In just a couple of months, Susan and I will celebrate our 10th wedding anniversary. This is a good thing, for many reasons and on multiple levels, and one of the ancillary benefits of being married is not having to deal with being single.
I have been told by numerous women of various backgrounds over many years that what they look for in a guy is decency, kindness, intelligence, and a sense of humor. As a decent, kind, smart guy with a sense of humor, I used to take heart at hearing such a declaration . . . until I came to realize that it usually was the last thing I heard right before the declarant stopped talking to me so she could go off with a guy who was rich, handsome, arrogant, and emotionally distant.
Fortunately, being married, I no longer have to deal with the cognitive dissonance of dating, but I still found myself intrigued when the Ladies . . . announced that they would be hosting a hot blogger bracket competition to determine the most desirable sports weblogger.
For the record, I have Warren St. John winning it all in my office pool.

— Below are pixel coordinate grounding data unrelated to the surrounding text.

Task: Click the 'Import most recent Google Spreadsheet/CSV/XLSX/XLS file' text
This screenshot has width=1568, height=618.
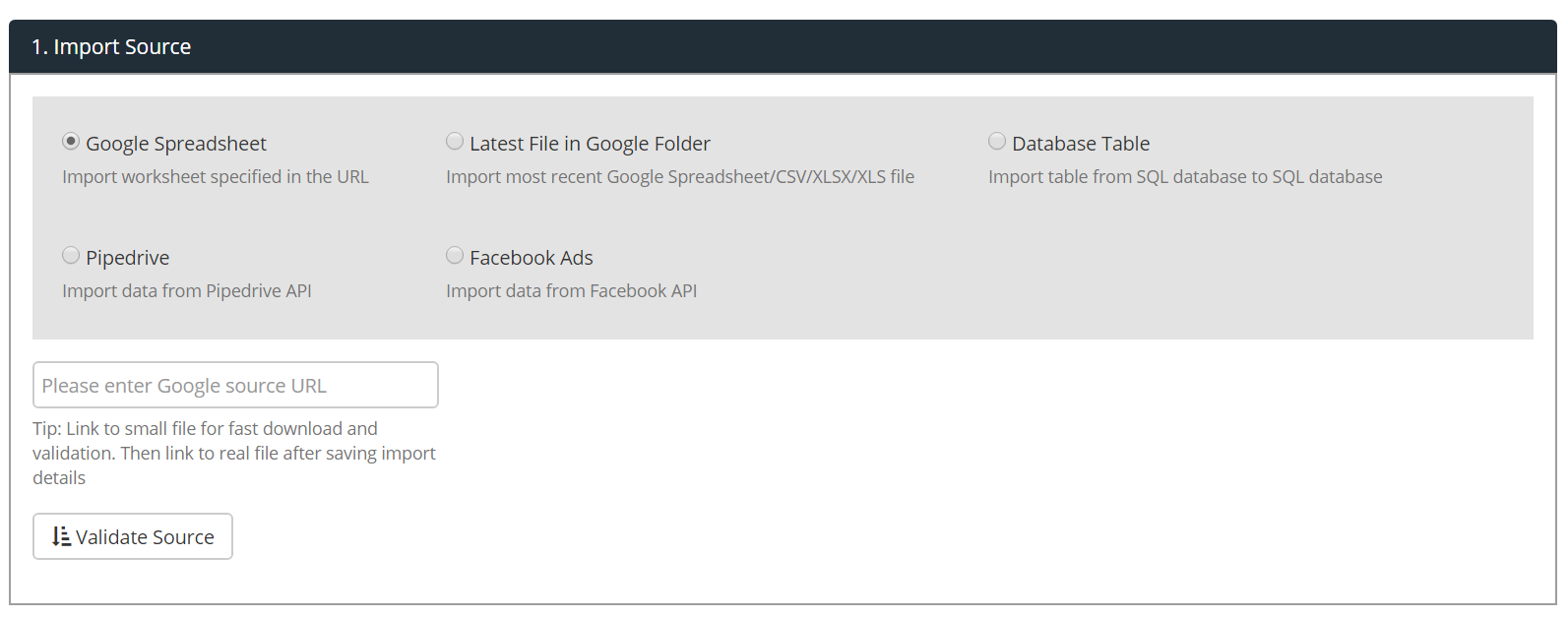Action: click(x=679, y=176)
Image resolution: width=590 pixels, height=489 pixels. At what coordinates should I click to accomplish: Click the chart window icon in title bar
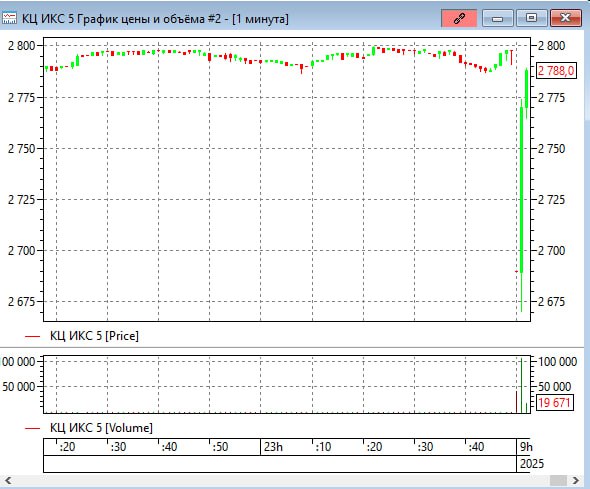9,18
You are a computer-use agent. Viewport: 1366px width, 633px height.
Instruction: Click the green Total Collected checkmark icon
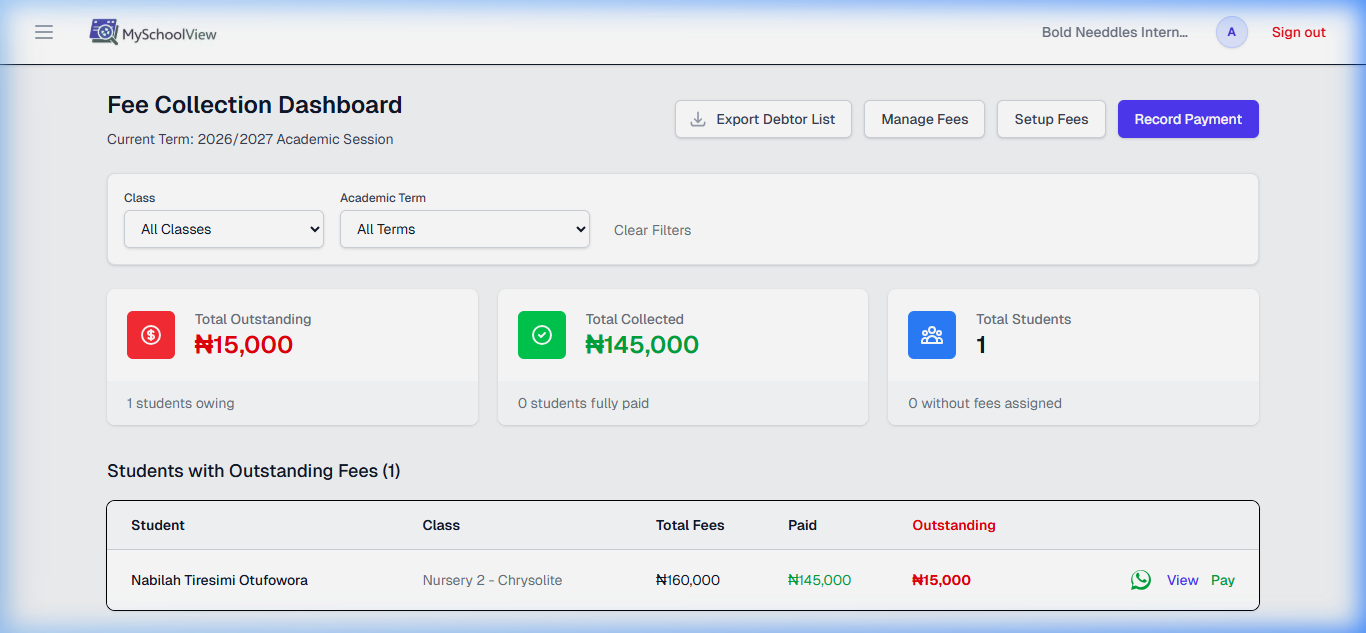click(x=542, y=335)
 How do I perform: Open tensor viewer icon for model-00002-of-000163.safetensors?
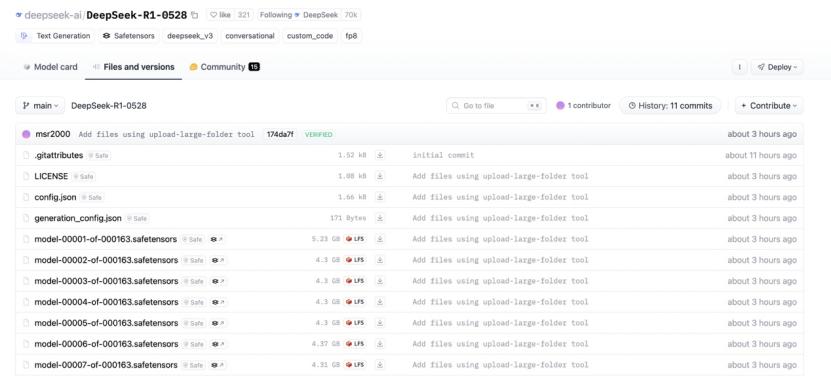[218, 260]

Here, I thought, was a competition in which the bar would be set sufficiently low that I might stand a chance. No longer would my intellectual ability and my inherent likeability be a hindrance; here, in a field composed mostly of heavy-set guys with pasty-white complexions sitting in their parents' basements in their underwear, my overwhelming averageness of appearance would operate as a benefit! In the land of the unattractive, the bland man is king!
One of the requirements was that I submit a photograph. As it turns out, there really are only two recent photographs of me that do me any justice at all, both of which are familiar to regular Dawg Sports readers. There is this one:
. . . and then there is this one:
I went with the latter because, frankly, all the former really does is confirm that Doug Gillett is better looking and more hip than I am.
I had counted on obtaining an advantage from the fact that I am so nondescript of appearance that I likely could not be picked out of a police lineup by casual acquaintances, but, clearly, the inability to stand out in a crowd was not going to be quite the benefit that I had hoped. Accordingly, I had to rely on my writing sample.
Although some bloggers broke the rules and submitted multiple writing samples, I stayed within the established parameters and, hoping against hope, crossed my fingers and submitted The Last Will and Testament of Orson Swindle. In retrospect, I should have gone with my attack on Mike Greenberg's metrosexuality, which at least had the virtue of revealing my manly impatience with girly twerps who were willing to trade in their masculinity for a high-dollar hair gel.
So, yeah, I am so totally not making it into this bracket.
I'm going to get bounced from the blogger N.I.T. in the second round.
That's my son, Thomas. He's four years old and he just finished his first season of tee-ball. Yes, he wears the number 34 and, yes, he knows who else wore that number . . . and, yes, I have an identical T-shirt that says "Thomas' Dad" on the back.
Ladies, I'm a decent, kind, intelligent guy with a sense of humor whose willingness to commit is reflected in the fact that I've been married to the same woman for nearly 10 years and I go to my kid's tee-ball games. I'm the guy your mother hoped you would end up with and I fit the description of the guy all of you say you want.
If I don't make the field, ladies, every one of us will know that every one of you is lying.